Un forte rumore fa scattare l’operazione di “salvataggio
è stata attivata un’operazione di “salvataggio rapido”, ha dichiarato Coleiro, che ha illustrato alla corte le varie procedure adottate dai soccorritori che hanno lavorato in condizioni di “pericolo imminente di ulteriori crolli” nel sito della grande fabbrica, un terzo della quale era ancora in piedi quando l’operazione è iniziata poco dopo le 10 del mattino.
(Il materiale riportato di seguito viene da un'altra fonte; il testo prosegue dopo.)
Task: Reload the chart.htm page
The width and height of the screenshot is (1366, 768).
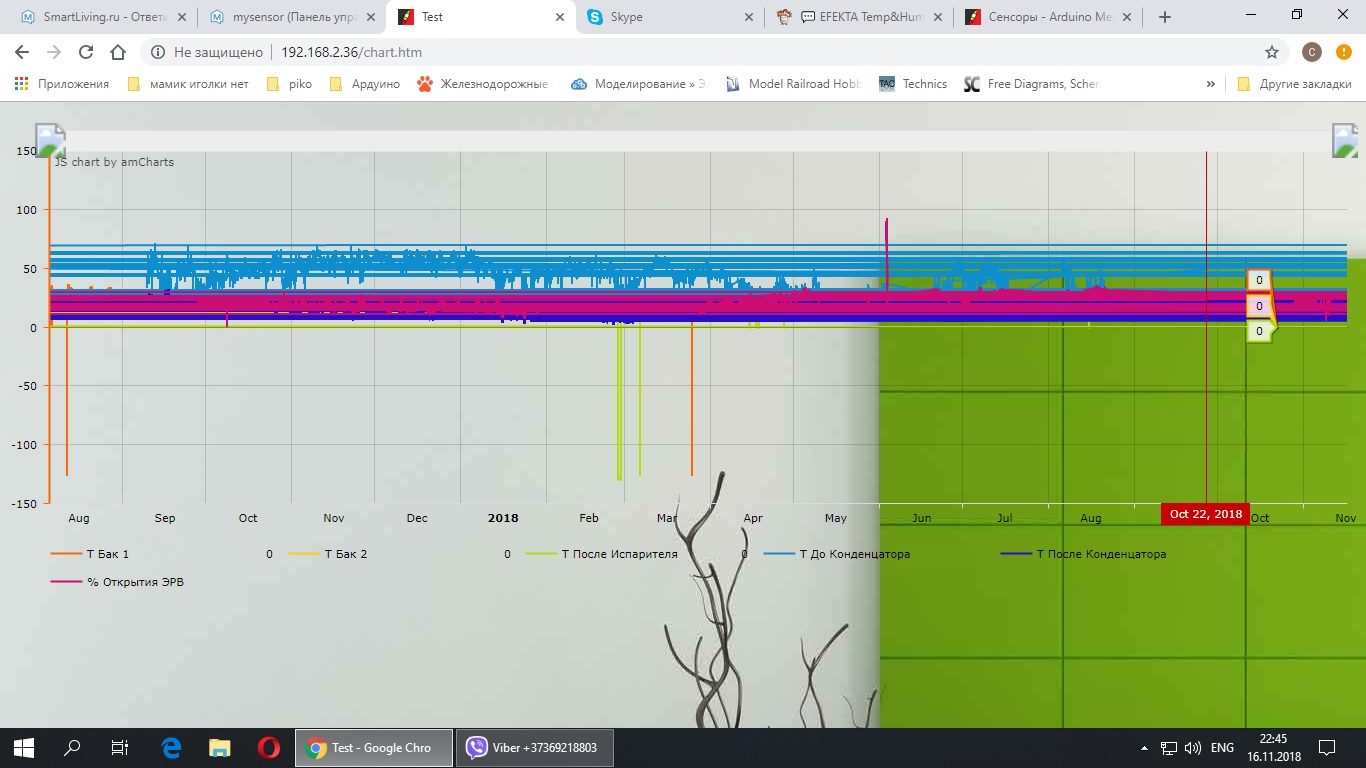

Coleiro è stato il testimone principale quando martedì sono ripresi i processi contro i costruttori Matthew Schembri e Kurt Buhagiar, l’architetto Adriana Zammit e gli appaltatori Milomar e Dijana Jovicevic.
Quando è iniziata la corsa contro il tempo, i primi sforzi dei soccorritori sono stati quelli di “strappare” i sopravvissuti dalle macerie, non seguendo i rigidi protocolli e lavorando quindi in condizioni più pericolose.
Le polveri del crollo massiccio non si erano ancora depositate e il rischio di ulteriori crolli era sempre presente, ma il loro obiettivo era quello di tirare fuori dalle macerie le persone intrappolate il più rapidamente possibile.
All’arrivo dei soccorritori, uno degli operai è uscito dal cantiere senza aiuto.
Ma altri quattro erano ancora intrappolati, ha ricordato Coleiro, che quel giorno stava conducendo le operazioni sul posto e ha spiegato come il caposquadra non fosse in grado di fornire informazioni chiare su quante persone fossero intrappolate sotto le macerie.
“C’era una barriera linguistica ed era anche sotto shock”, ha detto il testimone.
Tre gruppi di vigili del fuoco hanno lavorato per estrarre altri tre operai sul lato nord della fabbrica.
Erano sepolti sotto cemento e pietre.
L’ultimo sopravvissuto era in una posizione più precaria, poiché si trovava sopra un tetto che poteva crollare in qualsiasi momento.
Un terzo del seminterrato era ancora intatto, ma sotto il peso di tutte le macerie, le assi danneggiate potevano cedere.
L’ultimo sopravvissuto ha detto ai soccorritori che c’era un’altra persona che, poco prima del crollo, “era accanto a lui”.
Procedura per la persona scomparsa
L’operazione è cambiata: i soccorritori hanno cercato di localizzare la “persona scomparsa”, partendo sempre dal presupposto che fosse ancora viva.
Le informazioni sono state raccolte da “vari flussi”.
Microfoni sensibili sono stati posizionati in diversi punti del cantiere per cogliere eventuali segni di vita.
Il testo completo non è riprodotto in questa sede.